It is hard to do multithreading correctly. See for instance Herb Sutter's Effective Concurrency series.

However, that was not really my point. Point was that the VS code is not thread-safe, and it is difficult to make it so.
strook wrote:With boost!
Boost.Thread helps, but it only provides the basic primitives that are needed for multithreading.

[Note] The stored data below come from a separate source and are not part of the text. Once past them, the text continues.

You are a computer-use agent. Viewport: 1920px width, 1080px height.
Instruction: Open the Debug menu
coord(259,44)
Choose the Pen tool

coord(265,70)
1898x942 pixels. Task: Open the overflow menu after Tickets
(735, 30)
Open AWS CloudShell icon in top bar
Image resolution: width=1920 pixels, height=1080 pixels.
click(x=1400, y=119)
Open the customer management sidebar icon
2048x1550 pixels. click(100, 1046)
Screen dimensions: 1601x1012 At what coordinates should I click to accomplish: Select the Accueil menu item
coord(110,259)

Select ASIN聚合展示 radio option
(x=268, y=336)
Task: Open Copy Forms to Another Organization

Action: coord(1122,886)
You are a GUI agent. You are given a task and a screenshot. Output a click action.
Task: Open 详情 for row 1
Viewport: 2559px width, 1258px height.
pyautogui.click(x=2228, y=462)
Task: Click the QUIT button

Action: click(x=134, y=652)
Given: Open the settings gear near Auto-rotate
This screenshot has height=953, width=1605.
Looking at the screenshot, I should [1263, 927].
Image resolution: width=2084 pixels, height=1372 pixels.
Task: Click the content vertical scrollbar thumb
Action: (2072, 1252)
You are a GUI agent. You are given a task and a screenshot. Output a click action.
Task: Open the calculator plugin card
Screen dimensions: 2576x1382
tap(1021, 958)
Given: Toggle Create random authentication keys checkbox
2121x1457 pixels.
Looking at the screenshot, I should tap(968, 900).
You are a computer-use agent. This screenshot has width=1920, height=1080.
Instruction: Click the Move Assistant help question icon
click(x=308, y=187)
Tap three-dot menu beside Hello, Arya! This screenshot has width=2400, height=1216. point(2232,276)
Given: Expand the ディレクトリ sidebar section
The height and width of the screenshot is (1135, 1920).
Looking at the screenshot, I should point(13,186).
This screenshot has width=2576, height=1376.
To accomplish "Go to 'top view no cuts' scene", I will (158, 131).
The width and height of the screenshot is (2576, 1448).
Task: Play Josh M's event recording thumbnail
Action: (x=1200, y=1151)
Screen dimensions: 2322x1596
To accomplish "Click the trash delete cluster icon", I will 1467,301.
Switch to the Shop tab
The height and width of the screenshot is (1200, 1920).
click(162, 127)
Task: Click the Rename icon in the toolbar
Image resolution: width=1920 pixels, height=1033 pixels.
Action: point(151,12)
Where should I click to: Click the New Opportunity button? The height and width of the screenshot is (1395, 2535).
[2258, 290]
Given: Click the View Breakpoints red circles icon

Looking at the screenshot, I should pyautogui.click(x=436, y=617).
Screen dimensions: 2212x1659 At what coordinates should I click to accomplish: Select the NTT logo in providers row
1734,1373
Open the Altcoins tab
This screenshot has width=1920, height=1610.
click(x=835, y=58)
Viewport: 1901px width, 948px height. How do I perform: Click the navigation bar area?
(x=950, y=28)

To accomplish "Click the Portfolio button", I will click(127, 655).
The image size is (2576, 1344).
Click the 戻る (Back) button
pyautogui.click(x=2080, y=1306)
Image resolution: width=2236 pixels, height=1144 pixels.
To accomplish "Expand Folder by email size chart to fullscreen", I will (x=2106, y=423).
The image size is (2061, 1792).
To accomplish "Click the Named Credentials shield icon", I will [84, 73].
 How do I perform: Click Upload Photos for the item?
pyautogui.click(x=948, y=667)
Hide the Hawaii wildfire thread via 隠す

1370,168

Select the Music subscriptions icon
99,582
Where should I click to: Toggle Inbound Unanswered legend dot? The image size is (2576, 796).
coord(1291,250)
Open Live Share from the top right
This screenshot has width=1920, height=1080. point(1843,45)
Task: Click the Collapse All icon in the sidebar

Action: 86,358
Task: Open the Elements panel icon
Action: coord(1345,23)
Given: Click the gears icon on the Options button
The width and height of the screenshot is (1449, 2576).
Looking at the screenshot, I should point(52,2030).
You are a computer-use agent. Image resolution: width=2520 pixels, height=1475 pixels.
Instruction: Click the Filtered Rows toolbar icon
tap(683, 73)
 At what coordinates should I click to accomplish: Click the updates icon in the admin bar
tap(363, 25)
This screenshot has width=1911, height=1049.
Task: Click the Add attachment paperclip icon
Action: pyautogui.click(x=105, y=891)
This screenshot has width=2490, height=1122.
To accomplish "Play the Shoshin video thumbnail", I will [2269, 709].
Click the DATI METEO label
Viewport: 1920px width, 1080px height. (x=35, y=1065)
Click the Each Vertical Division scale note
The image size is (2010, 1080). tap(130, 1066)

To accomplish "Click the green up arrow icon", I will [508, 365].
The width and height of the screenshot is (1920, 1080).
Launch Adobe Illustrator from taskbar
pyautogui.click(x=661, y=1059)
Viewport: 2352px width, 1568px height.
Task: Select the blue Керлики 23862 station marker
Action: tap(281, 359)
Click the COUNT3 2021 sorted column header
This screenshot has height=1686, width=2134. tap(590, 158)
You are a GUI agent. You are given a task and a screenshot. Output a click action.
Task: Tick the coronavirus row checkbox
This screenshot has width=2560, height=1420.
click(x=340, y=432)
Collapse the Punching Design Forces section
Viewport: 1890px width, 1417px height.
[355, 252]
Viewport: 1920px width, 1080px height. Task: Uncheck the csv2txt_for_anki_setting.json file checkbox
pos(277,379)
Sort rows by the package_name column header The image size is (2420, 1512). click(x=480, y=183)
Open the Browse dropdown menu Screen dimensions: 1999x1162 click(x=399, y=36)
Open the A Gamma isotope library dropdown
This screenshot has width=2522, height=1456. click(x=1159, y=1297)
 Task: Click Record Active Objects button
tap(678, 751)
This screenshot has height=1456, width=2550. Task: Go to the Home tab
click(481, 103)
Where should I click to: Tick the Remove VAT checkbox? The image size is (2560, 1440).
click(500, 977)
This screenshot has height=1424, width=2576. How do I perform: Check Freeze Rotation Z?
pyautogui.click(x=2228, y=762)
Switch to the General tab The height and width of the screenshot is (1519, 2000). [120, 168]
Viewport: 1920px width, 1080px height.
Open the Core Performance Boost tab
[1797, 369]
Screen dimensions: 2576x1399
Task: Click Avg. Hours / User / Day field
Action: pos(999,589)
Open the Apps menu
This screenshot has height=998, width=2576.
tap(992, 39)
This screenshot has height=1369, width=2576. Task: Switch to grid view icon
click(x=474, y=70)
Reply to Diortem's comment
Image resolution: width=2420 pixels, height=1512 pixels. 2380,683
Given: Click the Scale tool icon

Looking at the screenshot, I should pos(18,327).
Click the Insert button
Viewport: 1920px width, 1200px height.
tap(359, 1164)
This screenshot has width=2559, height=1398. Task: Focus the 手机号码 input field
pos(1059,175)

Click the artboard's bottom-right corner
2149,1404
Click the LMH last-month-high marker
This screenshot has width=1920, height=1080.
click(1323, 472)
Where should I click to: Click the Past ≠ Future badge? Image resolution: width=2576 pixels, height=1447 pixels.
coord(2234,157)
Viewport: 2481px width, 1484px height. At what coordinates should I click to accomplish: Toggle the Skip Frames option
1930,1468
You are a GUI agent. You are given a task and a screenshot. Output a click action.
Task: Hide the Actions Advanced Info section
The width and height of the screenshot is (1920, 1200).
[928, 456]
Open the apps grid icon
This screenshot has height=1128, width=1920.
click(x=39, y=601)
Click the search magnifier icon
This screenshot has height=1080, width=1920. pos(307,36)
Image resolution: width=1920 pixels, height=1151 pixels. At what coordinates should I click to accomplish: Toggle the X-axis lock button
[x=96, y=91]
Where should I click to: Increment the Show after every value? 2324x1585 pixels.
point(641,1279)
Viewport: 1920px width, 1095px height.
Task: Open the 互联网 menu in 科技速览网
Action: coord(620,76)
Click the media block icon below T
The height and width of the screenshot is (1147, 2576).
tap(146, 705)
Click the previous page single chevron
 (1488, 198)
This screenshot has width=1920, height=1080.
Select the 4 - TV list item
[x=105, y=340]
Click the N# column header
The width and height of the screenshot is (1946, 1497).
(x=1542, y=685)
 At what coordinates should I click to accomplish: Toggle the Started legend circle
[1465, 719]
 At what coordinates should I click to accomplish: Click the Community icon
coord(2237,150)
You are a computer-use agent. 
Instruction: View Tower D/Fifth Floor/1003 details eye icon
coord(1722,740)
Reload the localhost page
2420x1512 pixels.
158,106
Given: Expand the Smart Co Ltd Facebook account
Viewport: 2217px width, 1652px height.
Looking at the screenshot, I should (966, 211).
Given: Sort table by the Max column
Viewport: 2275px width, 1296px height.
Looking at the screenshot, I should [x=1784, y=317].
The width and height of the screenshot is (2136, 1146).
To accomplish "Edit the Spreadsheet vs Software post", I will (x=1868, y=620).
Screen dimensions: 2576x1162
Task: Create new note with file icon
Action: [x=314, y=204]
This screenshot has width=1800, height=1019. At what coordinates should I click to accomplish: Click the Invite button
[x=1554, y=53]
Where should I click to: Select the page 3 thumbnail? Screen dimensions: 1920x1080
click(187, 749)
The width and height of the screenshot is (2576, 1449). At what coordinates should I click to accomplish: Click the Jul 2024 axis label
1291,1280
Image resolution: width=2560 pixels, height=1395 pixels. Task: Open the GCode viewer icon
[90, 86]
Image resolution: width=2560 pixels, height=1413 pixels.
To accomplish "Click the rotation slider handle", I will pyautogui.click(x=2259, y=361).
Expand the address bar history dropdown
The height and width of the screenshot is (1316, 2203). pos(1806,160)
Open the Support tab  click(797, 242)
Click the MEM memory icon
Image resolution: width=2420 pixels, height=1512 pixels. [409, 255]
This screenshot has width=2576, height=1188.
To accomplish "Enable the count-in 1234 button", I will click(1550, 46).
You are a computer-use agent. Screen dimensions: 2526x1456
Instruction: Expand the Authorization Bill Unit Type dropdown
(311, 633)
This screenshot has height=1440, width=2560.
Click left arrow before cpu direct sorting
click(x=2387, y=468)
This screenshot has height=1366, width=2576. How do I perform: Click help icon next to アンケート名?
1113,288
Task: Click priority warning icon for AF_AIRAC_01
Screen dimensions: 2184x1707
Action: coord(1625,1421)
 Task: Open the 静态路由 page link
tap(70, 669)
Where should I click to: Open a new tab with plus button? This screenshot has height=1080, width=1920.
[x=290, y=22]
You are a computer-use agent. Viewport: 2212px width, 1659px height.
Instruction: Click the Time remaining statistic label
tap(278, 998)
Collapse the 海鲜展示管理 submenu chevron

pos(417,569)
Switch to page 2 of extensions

On the commercial projects that I have worked on, the conclusion has always been that we need higher levels of abstraction (such as the Active Object pattern) to avoid the most common threading errors (such as deadlocks or forgetting to lock a mutex before accessing the variable it protects.) It is way to easy to make threading errors with the basic primitives, and these errors are often difficult to find.
strook wrote:And you can paralelize everything, that doesn't need to be executed in a serial order.
Intel's TBB is better suited for this, but I doubt that we gain much from it.
strook wrote: boost::mutex.lock();
Somevalue =1;
Boost::mutex.unlock();
This is not thread-safe.

First, "boost::mutex.lock()" is not legal, because lock() is not a static member function.

Second, your mutex must have at least the same lifespan as the Somevalue variable that it protects. In other words, the mutex must be a member variable. If your mutex is a local variable the each thread will lock a different mutex (allocated on stack), and there would be no synchronization between the threads.

Third, use scoped_lock to handle the locking in an exception-safe manner.